* Exercise details
Every line below should be copied out exactly.

[[ Material provided, beginning ]]

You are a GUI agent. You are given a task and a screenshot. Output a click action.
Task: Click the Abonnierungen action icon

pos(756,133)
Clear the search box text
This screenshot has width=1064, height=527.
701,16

[[ Material provided, end ]]

* Solution to this exercise
You are a GUI agent. You are given a task and a screenshot. Output a click action.
Task: Click the Abonnierungen action icon

pos(756,133)
Clear the search box text
This screenshot has width=1064, height=527.
701,16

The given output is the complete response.